Isabel’s story is woven in love: her love of Cuba, where she was born in 1960; America, her adopted country; her family and friends; her craft and the devoted artisans who worked with her. But her love story with Ruben plumbs a depth of the heart with no end. It is a story of such spiritual devotion and mutual understanding that in the over the thirty years I have known them, I never once saw them apart.

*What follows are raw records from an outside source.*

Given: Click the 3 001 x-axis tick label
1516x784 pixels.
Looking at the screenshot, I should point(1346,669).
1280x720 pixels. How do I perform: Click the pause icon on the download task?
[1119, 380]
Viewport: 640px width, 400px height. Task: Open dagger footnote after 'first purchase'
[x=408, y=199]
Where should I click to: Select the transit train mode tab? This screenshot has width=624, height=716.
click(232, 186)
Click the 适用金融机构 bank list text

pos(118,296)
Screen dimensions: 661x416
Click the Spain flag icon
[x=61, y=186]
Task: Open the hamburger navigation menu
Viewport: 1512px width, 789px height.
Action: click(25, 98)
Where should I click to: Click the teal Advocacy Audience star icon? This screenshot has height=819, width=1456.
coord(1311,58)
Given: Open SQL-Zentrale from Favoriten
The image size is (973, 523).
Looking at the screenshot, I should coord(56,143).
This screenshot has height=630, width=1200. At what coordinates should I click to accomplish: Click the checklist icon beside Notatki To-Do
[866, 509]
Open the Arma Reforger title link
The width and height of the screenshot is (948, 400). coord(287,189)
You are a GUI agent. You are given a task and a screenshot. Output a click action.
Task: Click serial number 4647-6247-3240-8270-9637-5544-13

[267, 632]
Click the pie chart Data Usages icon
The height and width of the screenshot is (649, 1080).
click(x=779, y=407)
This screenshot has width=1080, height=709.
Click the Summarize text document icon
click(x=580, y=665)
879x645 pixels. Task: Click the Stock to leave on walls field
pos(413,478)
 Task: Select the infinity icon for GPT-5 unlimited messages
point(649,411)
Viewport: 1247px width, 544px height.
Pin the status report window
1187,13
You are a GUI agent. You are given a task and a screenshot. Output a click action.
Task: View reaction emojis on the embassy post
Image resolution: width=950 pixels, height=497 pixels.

It has always been so. Isabel’s autobiography, Roots of Style: Weaving Together Life, Love, and Fashion, published in 2012 and illustrated by Ruben, tells her story of growing up in Cuba, of what it meant to arrive in this country as an immigrant, and of meeting Ruben in high school in New Jersey where Ruben’s family had landed, also after immigrating from Cuba. She writes, “Love was the guiding light that introduced me at a young age to my husband, the artist and illustrator Ruben Toledo, who fell in love at first sight with a shy dreamer of a girl. I fell in love with Ruben’s art first. It took another four years for me to reciprocate and realize that this kid was the love of my life. While I was busy playing, sewing, dancing, and growing up, I discovered that Ruben was the missing link, in the best possible sense of those words. Love is often the missing link in life. Once that element flowers, the rest of life seems to flow along.”
Isabel and Ruben brought their youth and talent to a city rife with artists who became friends: Andy Warhol, Keith Haring, Kenny Scharf. They befriended performer Joey Arias at Fiorucci’s, the store Isabel describes in her book as “the daytime headquarters of Studio 54.” Designer Patricia Field bought Isabel’s designs for her store. Bill Cunningham chronicled everything they did up until his death. And Kim Hastreiter, founder of Paper magazine, championed their talent from the very beginning and remained one of their closest friends.
Always independent, Isabel was dubbed part of a ‘new wave’ of fashion by the International Herald Tribune’s Hebe Dorsey, along with John Galliano, Romeo Gigli, and Marc Jacobs. In 1998, she decided to get off the hamster wheel of producing fashion shows, concentrating on her own diverse creative endeavors with Ruben. These included designing costumes for Broadway, costumes and sets for ballet, collections for Anne Klein, and even shoes for Payless. Isabel was the winner of the Smithsonian Museum’s Cooper-Hewitt National Design Award for Fashion in 2005, and the Couture Council Award for Artistry in Fashion in 2008. Her work was cataloged in two shows at FIT: “Toledo/Toledo: A Marriage of Art and Fashion” in 1997, and “Isabel Toledo, Fashion from the Inside Out” in 2009.
But the burning light in Isabel’s life was always Ruben. She dedicated her book to him with the words, “FOREVER RUBEN who is the warmest part of me I have no control over.” The last time I saw them together, they were leaving a performance at the Metropolitan Opera. They had said their good- byes to everyone, and in a flash they were out way ahead of all of us, walking arm in arm, in perfect step, two magnificent figures parting the night on their own very private path.